Supplied material |
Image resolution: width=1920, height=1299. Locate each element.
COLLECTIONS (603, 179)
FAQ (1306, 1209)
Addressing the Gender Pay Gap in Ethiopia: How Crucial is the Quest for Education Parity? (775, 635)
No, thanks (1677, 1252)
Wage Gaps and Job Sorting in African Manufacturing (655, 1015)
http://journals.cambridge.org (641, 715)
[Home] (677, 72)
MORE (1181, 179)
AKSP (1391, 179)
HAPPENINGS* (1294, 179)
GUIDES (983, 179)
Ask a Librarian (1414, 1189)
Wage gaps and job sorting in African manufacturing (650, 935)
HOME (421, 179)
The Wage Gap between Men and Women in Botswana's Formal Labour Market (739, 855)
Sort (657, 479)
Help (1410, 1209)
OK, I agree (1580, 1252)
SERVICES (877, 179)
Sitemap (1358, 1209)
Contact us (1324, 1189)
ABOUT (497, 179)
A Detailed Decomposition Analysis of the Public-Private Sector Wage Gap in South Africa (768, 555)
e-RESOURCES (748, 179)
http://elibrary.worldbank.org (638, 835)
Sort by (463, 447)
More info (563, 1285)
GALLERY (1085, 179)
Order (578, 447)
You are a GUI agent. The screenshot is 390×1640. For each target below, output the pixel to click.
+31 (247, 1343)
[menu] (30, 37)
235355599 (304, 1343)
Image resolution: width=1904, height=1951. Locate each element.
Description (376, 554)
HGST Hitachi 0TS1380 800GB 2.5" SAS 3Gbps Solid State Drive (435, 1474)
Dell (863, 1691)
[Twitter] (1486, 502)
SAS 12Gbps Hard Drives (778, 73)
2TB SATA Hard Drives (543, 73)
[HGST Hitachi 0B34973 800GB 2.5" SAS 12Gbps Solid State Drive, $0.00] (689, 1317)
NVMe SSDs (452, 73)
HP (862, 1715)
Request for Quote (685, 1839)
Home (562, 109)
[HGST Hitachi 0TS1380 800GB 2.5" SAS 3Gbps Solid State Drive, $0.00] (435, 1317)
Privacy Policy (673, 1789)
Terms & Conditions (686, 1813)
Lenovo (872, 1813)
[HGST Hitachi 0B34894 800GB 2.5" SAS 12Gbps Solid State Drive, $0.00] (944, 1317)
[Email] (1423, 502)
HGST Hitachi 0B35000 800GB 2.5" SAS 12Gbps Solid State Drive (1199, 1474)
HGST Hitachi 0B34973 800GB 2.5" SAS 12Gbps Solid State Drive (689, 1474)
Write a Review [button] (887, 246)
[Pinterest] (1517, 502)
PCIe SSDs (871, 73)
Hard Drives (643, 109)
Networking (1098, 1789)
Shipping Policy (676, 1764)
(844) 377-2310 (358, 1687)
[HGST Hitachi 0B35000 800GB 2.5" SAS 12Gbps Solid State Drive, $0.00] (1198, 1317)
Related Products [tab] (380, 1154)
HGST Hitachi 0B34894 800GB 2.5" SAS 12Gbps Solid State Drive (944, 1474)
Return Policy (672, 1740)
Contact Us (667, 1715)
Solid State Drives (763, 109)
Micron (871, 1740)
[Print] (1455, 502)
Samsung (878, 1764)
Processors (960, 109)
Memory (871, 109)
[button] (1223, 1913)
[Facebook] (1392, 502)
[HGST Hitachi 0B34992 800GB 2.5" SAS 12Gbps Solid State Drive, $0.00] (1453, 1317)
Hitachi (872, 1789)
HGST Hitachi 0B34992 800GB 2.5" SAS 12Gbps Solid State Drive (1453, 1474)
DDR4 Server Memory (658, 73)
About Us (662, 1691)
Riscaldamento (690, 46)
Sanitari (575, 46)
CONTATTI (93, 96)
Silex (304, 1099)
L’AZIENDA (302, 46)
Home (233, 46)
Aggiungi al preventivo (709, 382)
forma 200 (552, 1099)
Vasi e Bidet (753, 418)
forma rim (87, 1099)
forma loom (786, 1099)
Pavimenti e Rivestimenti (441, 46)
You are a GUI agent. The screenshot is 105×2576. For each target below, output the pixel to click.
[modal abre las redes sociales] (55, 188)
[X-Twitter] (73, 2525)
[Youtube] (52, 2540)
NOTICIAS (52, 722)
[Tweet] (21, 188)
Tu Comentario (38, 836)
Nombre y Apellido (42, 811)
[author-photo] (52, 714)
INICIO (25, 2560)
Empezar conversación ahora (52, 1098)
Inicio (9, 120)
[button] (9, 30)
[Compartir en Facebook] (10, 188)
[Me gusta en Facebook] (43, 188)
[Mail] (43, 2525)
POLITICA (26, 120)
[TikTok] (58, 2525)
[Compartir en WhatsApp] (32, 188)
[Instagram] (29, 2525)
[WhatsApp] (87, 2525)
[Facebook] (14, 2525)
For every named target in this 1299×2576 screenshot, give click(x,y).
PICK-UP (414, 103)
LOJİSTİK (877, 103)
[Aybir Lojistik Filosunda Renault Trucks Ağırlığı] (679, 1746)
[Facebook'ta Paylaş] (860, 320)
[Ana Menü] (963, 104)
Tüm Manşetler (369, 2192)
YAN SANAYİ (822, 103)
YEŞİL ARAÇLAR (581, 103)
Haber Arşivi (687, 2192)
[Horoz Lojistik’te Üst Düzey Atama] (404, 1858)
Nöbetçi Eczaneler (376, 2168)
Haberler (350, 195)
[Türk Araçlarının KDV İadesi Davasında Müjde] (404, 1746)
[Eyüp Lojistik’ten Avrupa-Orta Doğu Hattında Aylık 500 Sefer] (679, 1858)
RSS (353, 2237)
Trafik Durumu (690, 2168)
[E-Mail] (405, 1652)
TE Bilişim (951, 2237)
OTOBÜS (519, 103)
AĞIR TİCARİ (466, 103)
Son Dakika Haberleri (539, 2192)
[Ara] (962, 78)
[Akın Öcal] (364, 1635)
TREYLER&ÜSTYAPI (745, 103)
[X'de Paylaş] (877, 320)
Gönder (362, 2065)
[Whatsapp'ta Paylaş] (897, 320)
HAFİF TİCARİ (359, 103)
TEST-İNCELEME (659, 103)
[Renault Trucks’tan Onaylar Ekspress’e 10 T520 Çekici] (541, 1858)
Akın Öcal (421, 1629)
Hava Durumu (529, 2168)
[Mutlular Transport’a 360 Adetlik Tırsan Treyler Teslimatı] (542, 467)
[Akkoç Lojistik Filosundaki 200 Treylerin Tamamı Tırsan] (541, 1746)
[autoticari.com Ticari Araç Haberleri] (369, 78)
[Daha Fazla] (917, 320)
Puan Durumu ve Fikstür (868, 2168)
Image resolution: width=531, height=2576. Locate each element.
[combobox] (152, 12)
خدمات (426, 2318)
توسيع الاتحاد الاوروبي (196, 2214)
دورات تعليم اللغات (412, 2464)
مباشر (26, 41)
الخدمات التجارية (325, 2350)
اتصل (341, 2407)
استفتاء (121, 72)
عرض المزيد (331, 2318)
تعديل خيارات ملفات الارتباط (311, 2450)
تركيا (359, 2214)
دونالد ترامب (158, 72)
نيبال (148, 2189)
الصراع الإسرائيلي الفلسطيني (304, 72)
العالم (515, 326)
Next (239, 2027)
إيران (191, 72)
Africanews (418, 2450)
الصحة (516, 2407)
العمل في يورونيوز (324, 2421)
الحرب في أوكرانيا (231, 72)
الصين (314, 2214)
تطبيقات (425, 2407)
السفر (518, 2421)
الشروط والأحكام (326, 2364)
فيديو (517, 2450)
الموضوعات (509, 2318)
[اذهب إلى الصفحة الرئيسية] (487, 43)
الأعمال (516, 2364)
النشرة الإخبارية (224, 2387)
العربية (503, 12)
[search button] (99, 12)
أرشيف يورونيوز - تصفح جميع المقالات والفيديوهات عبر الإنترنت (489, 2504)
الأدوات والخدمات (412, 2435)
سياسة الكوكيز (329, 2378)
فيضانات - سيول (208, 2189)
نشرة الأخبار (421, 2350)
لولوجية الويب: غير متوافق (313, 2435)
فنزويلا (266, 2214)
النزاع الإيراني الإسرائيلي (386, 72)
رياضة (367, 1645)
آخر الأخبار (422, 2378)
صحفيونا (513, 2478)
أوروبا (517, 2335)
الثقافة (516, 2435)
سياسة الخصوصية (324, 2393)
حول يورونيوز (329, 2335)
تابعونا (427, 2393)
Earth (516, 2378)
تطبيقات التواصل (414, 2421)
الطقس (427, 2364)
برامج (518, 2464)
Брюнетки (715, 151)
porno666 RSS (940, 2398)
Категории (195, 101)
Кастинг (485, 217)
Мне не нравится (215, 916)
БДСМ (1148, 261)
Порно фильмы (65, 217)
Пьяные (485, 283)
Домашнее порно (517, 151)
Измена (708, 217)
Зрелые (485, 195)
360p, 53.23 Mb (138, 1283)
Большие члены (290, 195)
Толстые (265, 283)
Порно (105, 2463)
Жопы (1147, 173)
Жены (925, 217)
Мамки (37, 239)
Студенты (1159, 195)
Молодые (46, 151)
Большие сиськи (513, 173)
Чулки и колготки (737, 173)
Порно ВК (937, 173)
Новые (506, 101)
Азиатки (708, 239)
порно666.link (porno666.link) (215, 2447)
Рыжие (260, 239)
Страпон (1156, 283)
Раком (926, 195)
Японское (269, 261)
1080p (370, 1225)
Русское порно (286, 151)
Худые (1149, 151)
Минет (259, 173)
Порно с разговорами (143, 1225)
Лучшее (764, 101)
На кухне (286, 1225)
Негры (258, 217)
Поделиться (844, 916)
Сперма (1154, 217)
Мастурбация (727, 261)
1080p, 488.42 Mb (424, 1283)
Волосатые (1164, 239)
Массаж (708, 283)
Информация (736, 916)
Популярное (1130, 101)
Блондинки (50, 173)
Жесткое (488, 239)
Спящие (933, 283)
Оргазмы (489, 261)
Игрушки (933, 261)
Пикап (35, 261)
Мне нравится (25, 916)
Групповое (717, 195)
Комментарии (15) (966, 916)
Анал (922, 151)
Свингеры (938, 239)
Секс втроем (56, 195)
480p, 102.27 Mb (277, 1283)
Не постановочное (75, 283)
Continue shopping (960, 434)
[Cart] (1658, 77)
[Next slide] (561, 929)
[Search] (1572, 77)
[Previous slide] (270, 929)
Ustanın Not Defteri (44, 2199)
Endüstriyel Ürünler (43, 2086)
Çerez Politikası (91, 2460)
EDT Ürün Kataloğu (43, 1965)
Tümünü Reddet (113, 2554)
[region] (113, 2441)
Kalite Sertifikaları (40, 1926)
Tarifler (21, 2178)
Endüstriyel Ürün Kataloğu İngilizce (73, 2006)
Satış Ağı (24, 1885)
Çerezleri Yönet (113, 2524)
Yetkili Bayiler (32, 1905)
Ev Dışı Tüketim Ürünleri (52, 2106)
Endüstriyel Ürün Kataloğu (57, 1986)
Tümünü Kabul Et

Task requirements | Return each line from the data where the string "يورونيوز" can be found.

Answer |
العمل في يورونيوز (324, 2421)
أرشيف يورونيوز - تصفح جميع المقالات والفيديوهات عبر الإنترنت (489, 2504)
حول يورونيوز (329, 2335)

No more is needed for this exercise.